• [WRITTEN TASK]
In the text about an app that detects intoxication, what is FIG. 2 described as?

--- begin TEXT BLOCK ---

The application also can detect behavior on the phone. Some individuals will have strong tendencies to check Facebook and other social media applications while intoxicated, while others will reduce their phone use significantly. Some users may stop listening to music when they are drinking, others may listen to it more. To whatever degree privacy laws and phone capabilities allow, this app will track your behavior to learn you and detect when you are intoxicated. Any recurring themes of human behavior that are telling signs that something has changed.

BRIEF DESCRIPTION OF DRAWINGS

FIG. 1 is a block diagram of an environment implemented in accordance with various embodiments of the invention.

FIG. 2 is a block diagram of a user device in accordance with various embodiments of the invention.

FIG. 3 is flow chart of a computer-implemented method of performing a field sobriety test on a user, according to yet another embodiment of the present invention.

FIG. 4 is a screenshot view of a user analysis screen according to yet another embodiment of the present invention.

FIG. 5 is a screenshot view of a user report screen according to yet another embodiment of the present invention.

FIG. 6 is flow chart of a computer-implemented method of performing a field sobriety test on a user according to yet another embodiment of the present invention.

DETAILED DESCRIPTION OF EMBODIMENTS

A description of embodiments of the present invention will now be given with reference to the Figures. It is expected that the present invention may be embodied in other specific forms without departing from its spirit or essential characteristics. The described embodiments are to be considered in all respects only as illustrative and not restrictive. The scope of the invention is, therefore, indicated by the appended claims rather than by the foregoing description. All changes that come within the meaning and range of equivalency of the claims are to be embraced within their scope.

--- end TEXT BLOCK ---
--- begin DATA LINES ---

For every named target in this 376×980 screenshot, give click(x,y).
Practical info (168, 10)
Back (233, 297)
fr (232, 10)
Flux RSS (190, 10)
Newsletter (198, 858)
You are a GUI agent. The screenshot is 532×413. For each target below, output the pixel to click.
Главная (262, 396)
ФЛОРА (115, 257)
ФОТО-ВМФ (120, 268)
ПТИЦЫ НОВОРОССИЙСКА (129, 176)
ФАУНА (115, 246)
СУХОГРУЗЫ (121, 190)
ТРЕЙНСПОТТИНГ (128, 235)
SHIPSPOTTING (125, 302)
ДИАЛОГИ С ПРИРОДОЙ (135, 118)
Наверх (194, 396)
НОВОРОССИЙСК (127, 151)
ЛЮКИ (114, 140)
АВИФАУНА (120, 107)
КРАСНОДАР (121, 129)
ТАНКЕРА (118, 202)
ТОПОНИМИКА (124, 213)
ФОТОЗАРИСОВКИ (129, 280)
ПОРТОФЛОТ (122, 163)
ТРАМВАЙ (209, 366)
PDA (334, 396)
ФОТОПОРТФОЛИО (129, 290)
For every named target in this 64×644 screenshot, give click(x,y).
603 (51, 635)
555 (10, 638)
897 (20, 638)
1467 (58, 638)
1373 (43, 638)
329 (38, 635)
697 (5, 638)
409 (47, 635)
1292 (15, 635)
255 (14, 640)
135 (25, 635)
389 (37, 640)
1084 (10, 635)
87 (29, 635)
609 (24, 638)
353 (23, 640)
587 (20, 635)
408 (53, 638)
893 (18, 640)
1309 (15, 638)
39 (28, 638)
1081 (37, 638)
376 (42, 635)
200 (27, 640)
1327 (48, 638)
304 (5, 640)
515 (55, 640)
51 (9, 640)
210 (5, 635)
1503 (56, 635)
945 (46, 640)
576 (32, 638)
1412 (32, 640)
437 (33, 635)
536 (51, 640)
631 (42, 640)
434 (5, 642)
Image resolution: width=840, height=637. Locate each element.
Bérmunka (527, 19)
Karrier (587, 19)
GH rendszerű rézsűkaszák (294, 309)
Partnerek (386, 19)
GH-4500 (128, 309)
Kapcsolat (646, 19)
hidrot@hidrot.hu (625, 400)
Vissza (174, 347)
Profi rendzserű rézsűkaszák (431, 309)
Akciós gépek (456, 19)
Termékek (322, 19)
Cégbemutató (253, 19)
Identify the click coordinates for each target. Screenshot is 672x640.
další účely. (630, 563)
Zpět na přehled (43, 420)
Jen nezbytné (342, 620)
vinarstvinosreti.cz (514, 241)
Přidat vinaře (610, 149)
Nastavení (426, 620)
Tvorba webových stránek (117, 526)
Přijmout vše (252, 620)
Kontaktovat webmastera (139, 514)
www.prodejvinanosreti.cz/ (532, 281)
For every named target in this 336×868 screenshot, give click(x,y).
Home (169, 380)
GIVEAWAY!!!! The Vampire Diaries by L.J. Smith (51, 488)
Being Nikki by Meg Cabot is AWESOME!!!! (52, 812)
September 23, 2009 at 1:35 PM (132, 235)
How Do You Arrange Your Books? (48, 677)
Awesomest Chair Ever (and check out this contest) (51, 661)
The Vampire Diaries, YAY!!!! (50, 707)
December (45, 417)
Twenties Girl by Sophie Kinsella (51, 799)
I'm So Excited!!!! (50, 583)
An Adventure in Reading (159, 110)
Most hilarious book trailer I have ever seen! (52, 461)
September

--- end DATA LINES ---

• [ANSWER TO THE EXERCISE]
A block diagram of a user device in accordance with various embodiments of the invention.